## TASK DIRECTIONS
The answer must consist solely of the lines from the opening line of the entries through the line with "contact the Web", transcribed exactly and without any pictures.

## TASK MATERIAL
++++++

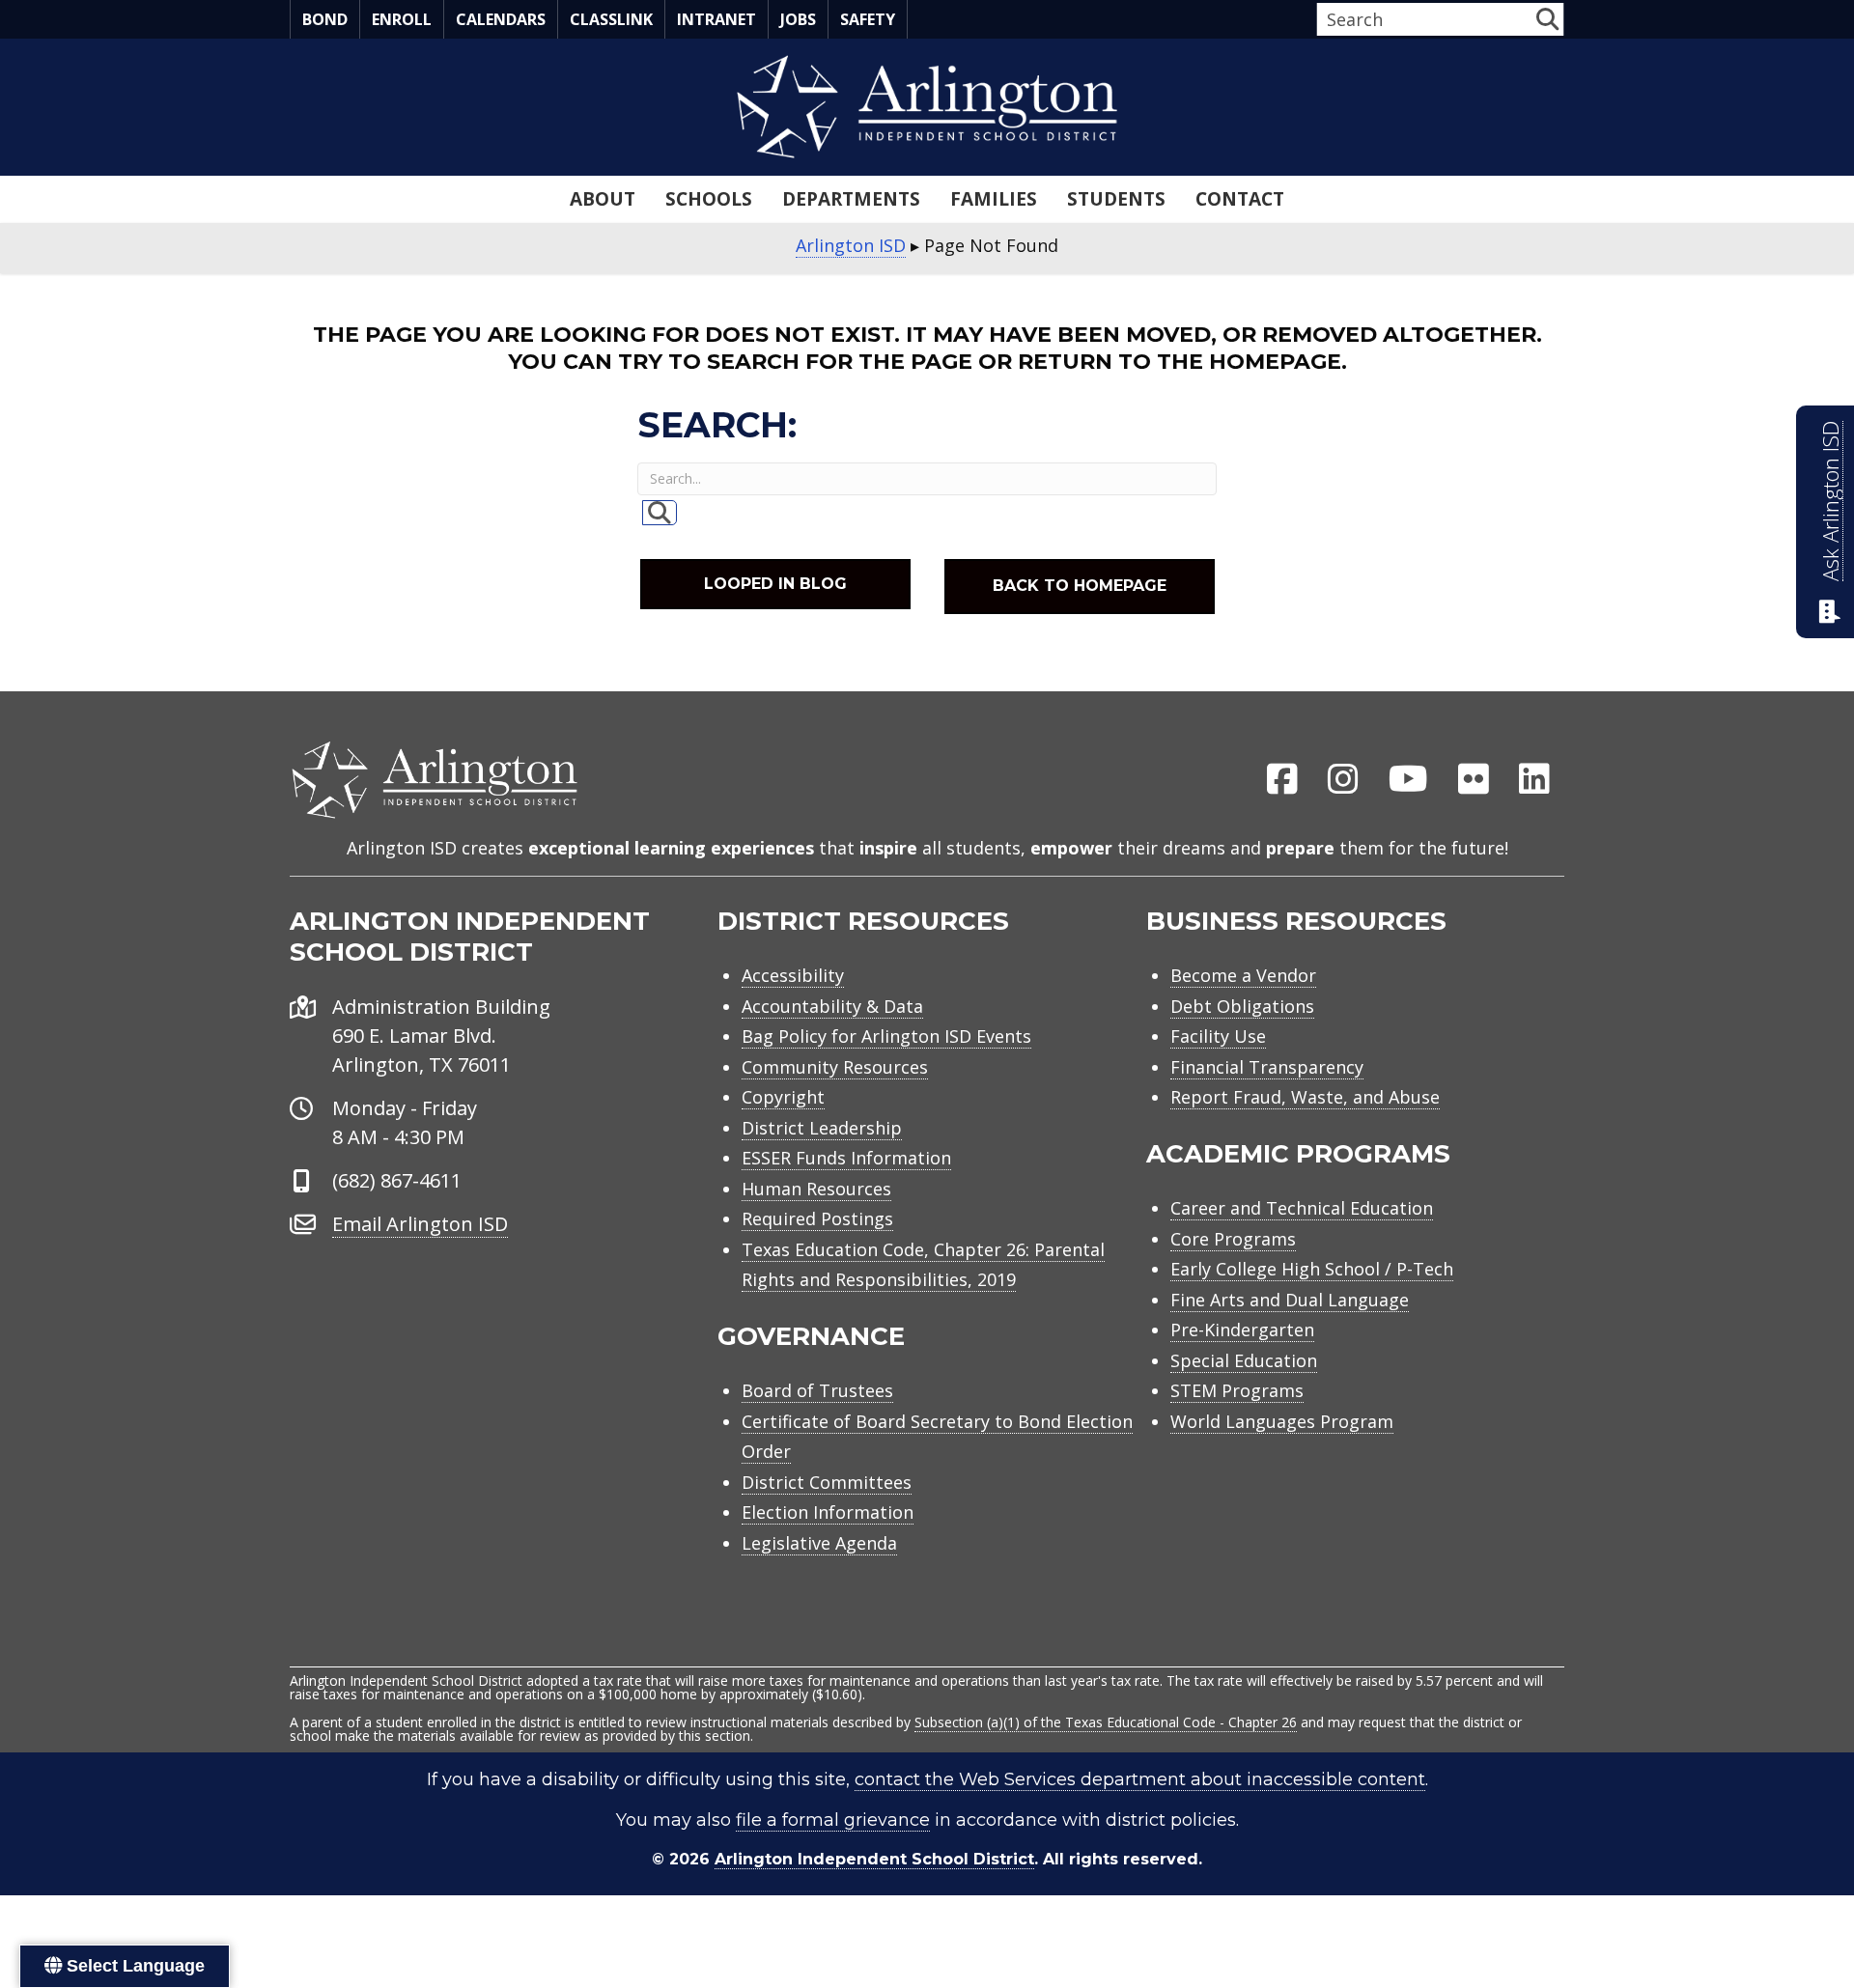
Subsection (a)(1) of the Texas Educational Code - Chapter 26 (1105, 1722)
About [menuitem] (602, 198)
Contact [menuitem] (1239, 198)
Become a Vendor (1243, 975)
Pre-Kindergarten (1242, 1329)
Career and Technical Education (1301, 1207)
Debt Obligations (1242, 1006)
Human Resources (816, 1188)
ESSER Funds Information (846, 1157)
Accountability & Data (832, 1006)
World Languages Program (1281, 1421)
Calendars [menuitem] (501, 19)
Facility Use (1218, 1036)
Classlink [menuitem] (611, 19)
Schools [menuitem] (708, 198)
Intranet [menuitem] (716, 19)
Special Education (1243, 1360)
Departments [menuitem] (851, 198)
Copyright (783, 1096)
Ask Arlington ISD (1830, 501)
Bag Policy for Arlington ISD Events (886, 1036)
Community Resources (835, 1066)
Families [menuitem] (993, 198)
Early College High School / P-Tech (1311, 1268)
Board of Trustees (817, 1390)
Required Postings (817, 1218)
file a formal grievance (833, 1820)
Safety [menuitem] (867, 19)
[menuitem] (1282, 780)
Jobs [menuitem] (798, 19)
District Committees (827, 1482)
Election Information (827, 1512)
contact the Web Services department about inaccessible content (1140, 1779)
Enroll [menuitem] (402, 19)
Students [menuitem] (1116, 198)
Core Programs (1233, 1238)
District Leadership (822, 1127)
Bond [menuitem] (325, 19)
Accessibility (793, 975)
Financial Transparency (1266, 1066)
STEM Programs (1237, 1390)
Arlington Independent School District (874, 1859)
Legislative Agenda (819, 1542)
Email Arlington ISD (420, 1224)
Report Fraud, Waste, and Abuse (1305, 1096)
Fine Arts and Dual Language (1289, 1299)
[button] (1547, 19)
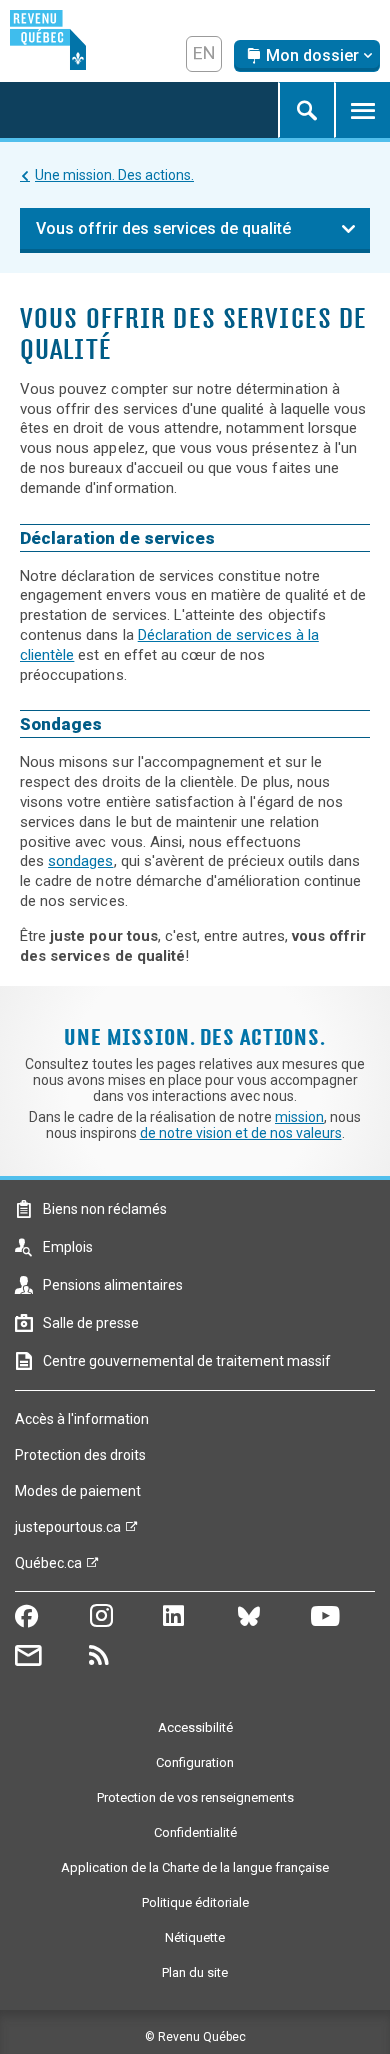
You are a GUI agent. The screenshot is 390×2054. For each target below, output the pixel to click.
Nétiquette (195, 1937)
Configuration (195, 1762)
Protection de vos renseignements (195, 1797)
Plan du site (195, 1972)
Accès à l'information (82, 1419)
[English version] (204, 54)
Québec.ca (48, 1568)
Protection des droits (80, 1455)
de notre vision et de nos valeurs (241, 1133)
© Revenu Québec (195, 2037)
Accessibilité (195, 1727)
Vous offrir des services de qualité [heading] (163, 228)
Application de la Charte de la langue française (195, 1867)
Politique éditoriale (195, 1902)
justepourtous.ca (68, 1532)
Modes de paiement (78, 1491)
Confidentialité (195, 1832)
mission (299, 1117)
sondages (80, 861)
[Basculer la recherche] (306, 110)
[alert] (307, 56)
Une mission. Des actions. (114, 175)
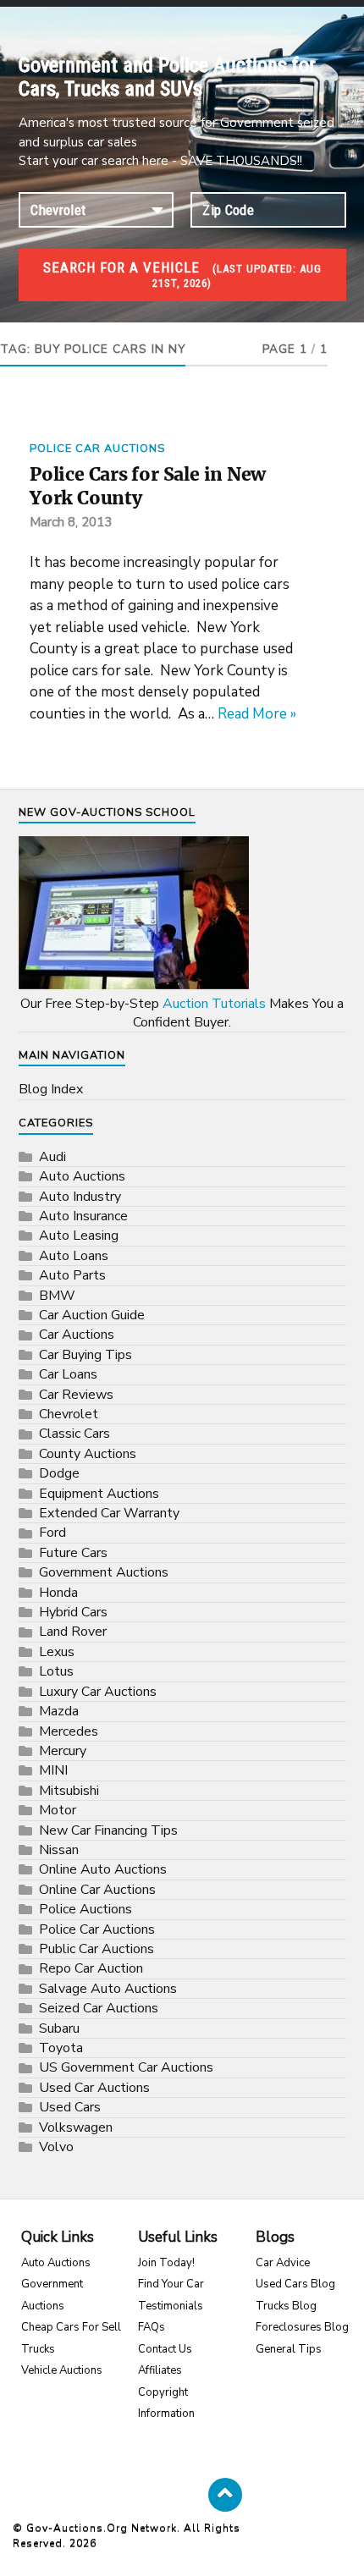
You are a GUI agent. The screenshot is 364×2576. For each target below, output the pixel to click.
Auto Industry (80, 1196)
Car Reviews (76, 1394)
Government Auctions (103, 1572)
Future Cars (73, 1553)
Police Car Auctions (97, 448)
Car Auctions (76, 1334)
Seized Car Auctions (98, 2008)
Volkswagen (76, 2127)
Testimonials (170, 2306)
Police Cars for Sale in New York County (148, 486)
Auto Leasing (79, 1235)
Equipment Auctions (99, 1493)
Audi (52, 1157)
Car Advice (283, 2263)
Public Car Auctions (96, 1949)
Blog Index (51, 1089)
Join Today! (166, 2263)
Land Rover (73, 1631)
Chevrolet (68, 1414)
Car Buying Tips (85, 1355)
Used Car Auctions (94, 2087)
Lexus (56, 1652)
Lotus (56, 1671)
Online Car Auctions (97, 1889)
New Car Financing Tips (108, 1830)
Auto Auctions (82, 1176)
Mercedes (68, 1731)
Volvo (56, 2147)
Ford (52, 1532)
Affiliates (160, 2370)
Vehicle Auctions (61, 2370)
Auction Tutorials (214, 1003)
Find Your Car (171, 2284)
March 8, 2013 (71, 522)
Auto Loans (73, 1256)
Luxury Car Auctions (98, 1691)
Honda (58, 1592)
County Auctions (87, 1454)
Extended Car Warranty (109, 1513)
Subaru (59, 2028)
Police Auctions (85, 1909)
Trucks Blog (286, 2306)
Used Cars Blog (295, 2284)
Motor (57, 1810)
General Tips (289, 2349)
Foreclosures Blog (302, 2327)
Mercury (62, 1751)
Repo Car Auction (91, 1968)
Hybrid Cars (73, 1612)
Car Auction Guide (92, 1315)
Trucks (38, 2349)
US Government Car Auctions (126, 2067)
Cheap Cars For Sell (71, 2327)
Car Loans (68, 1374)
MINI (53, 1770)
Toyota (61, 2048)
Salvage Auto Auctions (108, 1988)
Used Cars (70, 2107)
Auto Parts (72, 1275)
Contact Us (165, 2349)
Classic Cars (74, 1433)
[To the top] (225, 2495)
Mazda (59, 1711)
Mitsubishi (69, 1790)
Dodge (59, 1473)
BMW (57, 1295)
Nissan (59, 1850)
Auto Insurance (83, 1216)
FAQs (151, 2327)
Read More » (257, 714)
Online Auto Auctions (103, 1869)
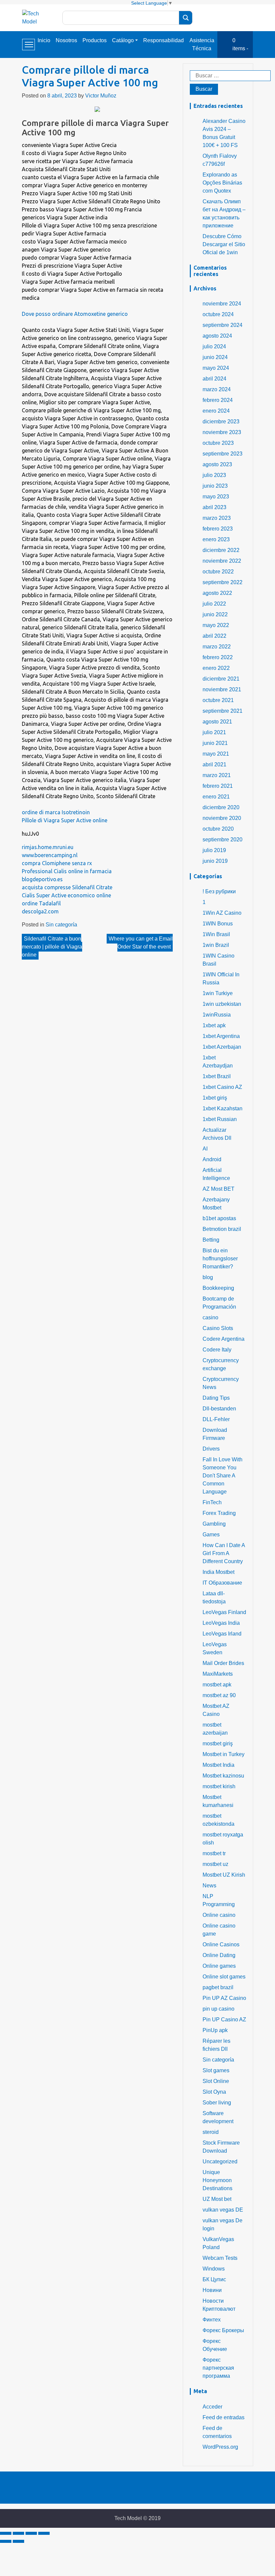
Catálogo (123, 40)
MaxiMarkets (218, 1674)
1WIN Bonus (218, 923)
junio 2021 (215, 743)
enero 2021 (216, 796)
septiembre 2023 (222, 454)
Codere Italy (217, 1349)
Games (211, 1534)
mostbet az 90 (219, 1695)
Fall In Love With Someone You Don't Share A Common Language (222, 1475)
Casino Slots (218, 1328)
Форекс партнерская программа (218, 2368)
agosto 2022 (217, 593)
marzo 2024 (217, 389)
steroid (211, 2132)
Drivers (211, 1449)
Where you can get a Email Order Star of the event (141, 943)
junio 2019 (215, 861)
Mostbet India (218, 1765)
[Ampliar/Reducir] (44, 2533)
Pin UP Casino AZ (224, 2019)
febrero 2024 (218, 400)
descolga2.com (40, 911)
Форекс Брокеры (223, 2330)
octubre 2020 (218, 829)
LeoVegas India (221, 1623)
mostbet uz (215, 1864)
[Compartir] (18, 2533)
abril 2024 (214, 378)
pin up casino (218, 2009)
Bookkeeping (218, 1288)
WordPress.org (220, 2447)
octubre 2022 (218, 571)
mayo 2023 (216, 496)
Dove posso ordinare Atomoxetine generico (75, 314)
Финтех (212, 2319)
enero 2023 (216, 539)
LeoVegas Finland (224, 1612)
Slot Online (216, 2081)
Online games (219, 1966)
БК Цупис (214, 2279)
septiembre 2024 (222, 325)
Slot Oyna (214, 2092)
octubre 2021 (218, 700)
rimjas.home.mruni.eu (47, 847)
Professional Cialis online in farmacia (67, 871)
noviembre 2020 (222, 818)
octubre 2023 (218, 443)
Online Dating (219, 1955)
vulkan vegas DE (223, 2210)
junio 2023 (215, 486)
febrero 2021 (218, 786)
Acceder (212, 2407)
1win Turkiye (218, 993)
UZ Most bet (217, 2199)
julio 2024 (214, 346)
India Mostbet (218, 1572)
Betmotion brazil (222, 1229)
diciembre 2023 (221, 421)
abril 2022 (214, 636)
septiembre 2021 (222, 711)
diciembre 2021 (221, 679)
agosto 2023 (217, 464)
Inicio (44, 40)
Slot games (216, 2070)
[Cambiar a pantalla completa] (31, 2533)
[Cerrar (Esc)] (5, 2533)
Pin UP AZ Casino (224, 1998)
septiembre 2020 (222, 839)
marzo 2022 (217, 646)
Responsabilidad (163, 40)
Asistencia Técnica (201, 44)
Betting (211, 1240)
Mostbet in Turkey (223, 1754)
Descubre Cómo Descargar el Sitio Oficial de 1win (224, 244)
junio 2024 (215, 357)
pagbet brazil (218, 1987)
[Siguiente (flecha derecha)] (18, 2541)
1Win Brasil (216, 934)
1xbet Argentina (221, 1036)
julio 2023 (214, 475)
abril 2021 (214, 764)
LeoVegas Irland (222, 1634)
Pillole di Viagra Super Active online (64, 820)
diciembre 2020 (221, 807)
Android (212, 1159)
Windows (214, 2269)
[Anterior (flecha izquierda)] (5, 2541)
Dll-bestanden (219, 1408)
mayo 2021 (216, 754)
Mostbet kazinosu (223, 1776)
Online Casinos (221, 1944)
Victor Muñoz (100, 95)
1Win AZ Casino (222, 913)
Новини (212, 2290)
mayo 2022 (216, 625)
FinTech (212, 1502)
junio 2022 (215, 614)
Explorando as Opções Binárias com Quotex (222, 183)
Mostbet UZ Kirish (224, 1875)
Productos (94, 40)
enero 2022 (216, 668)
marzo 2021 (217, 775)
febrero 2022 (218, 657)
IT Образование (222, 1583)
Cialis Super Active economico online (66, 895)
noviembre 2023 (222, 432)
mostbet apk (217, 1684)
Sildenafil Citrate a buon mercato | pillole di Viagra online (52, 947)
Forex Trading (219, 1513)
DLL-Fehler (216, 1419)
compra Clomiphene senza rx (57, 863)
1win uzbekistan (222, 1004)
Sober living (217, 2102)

++++++

## OUTPUT FOR THIS EXERCISE
Subsection (a)(1) of the Texas Educational Code - Chapter 26 (1105, 1722)
About [menuitem] (602, 198)
Contact [menuitem] (1239, 198)
Become a Vendor (1243, 975)
Pre-Kindergarten (1242, 1329)
Career and Technical Education (1301, 1207)
Debt Obligations (1242, 1006)
Human Resources (816, 1188)
ESSER Funds Information (846, 1157)
Accountability & Data (832, 1006)
World Languages Program (1281, 1421)
Calendars [menuitem] (501, 19)
Facility Use (1218, 1036)
Classlink [menuitem] (611, 19)
Schools [menuitem] (708, 198)
Intranet [menuitem] (716, 19)
Special Education (1243, 1360)
Departments [menuitem] (851, 198)
Copyright (783, 1096)
Ask Arlington ISD (1830, 501)
Bag Policy for Arlington ISD Events (886, 1036)
Community Resources (835, 1066)
Families [menuitem] (993, 198)
Early College High School / P-Tech (1311, 1268)
Board of Trustees (817, 1390)
Required Postings (817, 1218)
file a formal grievance (833, 1820)
Safety [menuitem] (867, 19)
[menuitem] (1282, 780)
Jobs [menuitem] (798, 19)
District Committees (827, 1482)
Election Information (827, 1512)
contact the Web Services department about inaccessible content (1140, 1779)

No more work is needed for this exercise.